■ **Work to be completed**: Render the data below as a JSON list of strings with one string per line, skipping blank lines and leaving the pictures out.

(Data for locating displayed items)
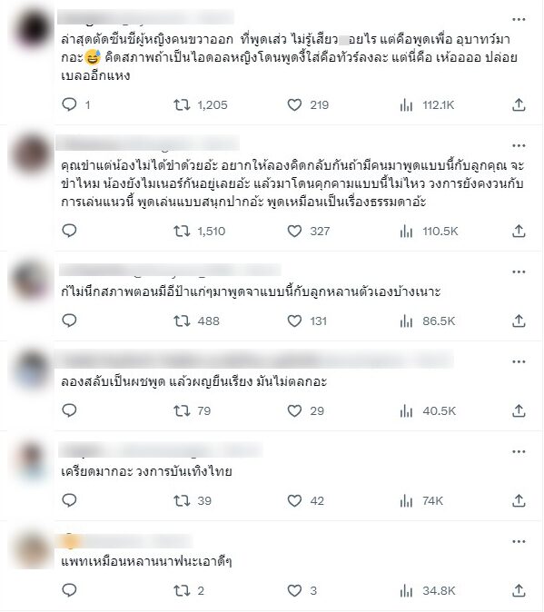Share the tweet with 34.8K views
Viewport: 544px width, 612px height.
click(x=519, y=590)
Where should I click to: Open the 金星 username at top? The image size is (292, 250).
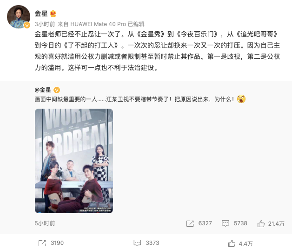(x=41, y=14)
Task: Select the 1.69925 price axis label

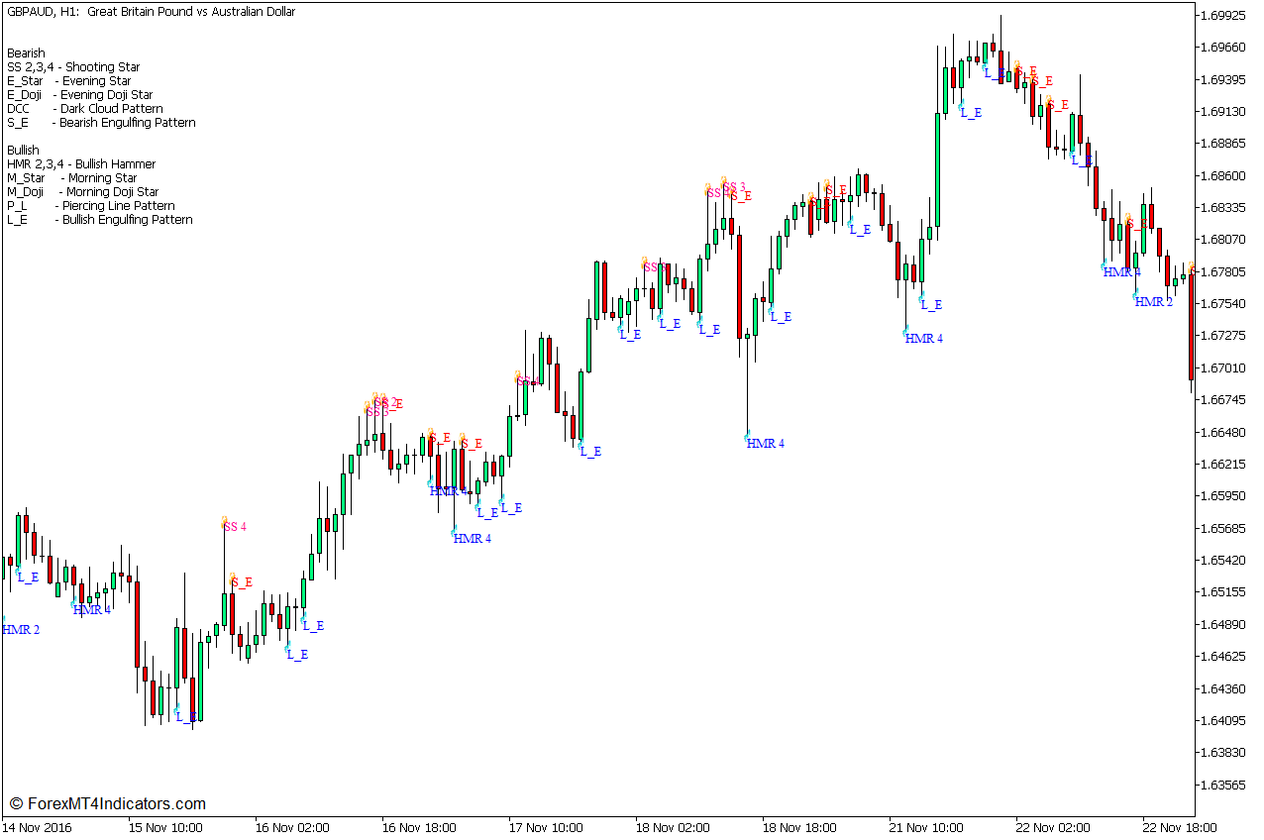Action: tap(1220, 16)
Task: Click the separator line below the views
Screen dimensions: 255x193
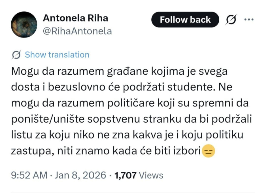Action: point(128,190)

■ **Output of the exercise**:
[
  "Share the tweet with 34.8K views",
  "Viewport: 544px width, 612px height.",
  "click(x=519, y=590)",
  "Where should I click to: Open the 金星 username at top? The image size is (292, 250).",
  "(x=41, y=14)",
  "Task: Select the 1.69925 price axis label",
  "Action: tap(1220, 16)",
  "Task: Click the separator line below the views",
  "Screen dimensions: 255x193",
  "Action: point(128,190)"
]